Data for the task –
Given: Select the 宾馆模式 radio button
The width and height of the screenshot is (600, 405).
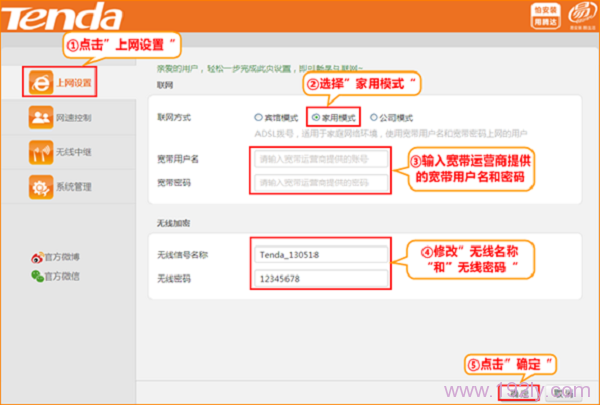Looking at the screenshot, I should tap(259, 116).
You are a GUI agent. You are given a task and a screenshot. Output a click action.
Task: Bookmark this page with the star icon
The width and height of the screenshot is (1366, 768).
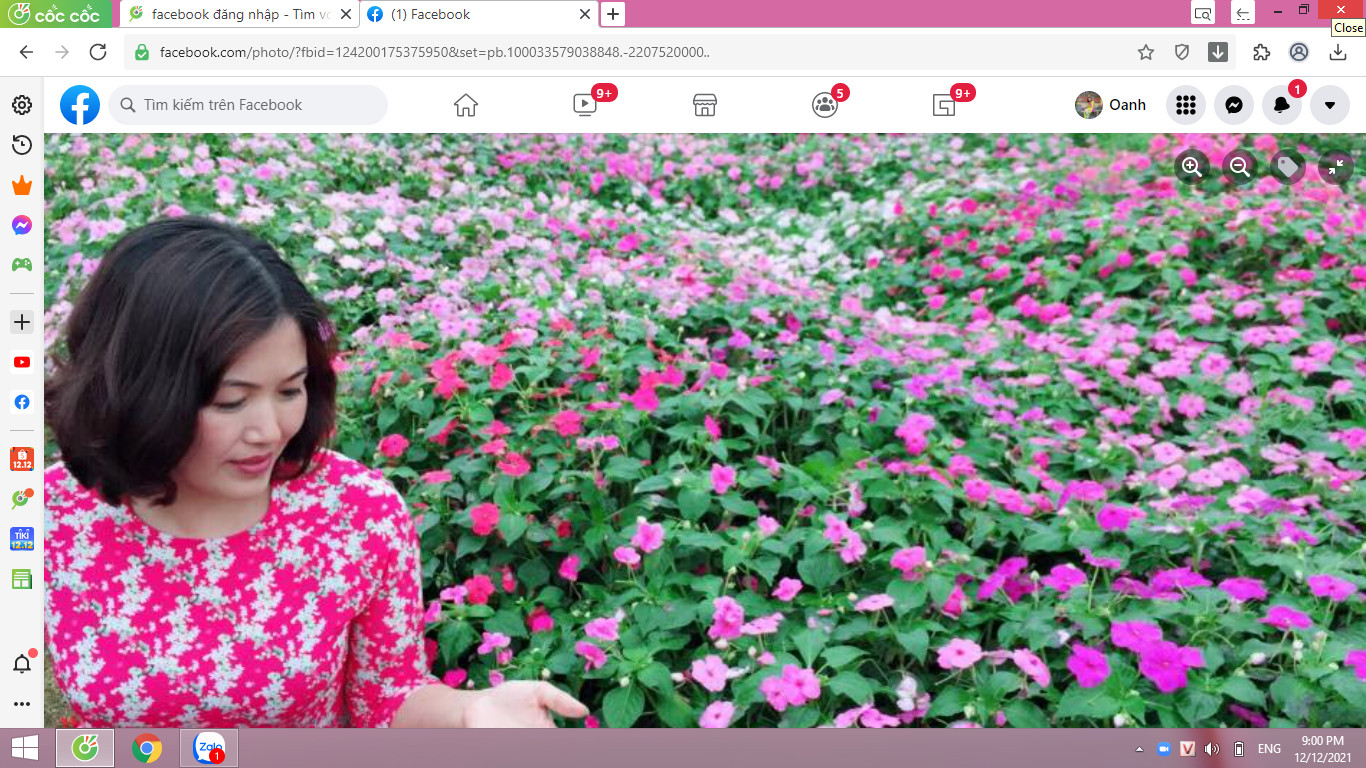(x=1146, y=52)
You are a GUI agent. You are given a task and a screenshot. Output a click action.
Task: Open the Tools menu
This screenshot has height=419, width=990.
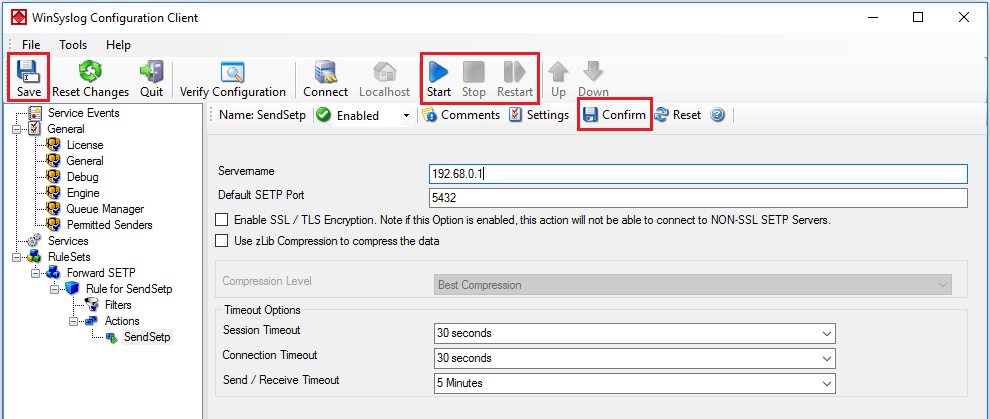pos(73,45)
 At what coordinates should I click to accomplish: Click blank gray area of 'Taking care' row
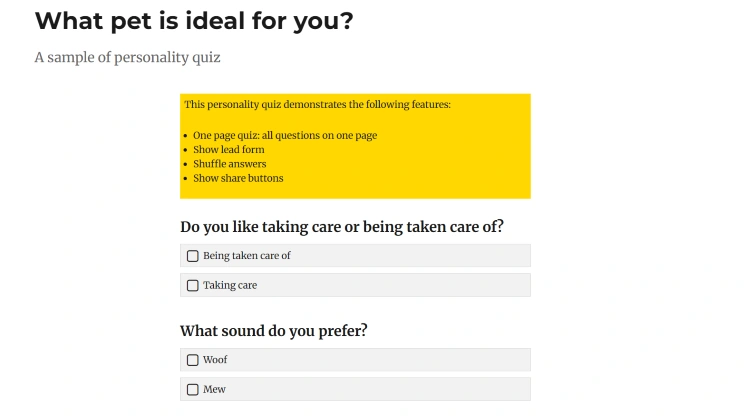[x=392, y=285]
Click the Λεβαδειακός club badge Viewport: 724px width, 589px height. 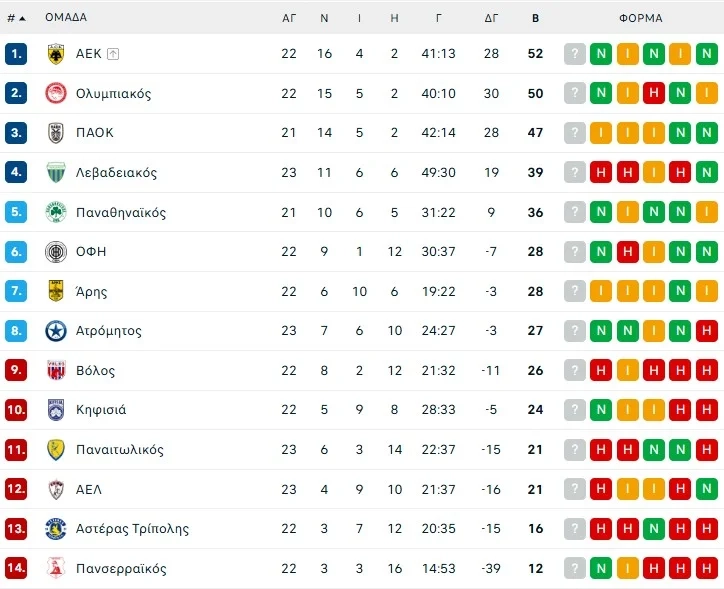(x=56, y=173)
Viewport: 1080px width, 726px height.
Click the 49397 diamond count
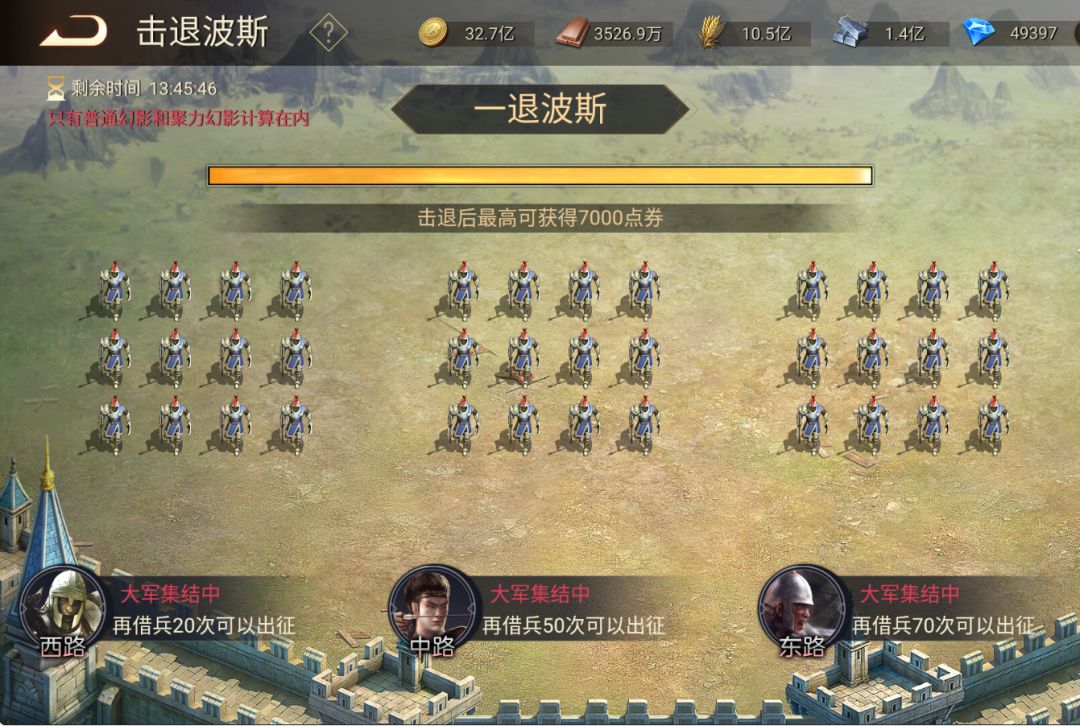point(1033,33)
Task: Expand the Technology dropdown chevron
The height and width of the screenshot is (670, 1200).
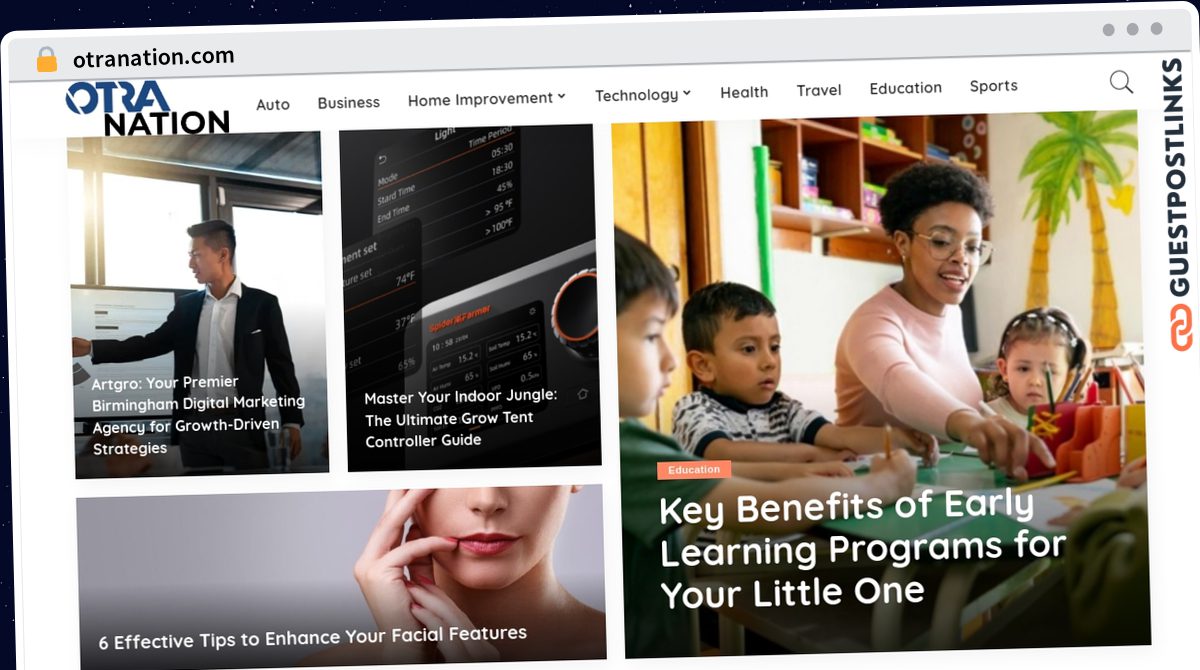Action: [x=687, y=93]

Exercise instructions – Write out each line exactly, from the one containing "Task: Expand the Technology dropdown chevron" through the end of the entries, and skip the pictures.

Response for this exercise –
Task: Expand the Technology dropdown chevron
The height and width of the screenshot is (670, 1200).
Action: [x=687, y=93]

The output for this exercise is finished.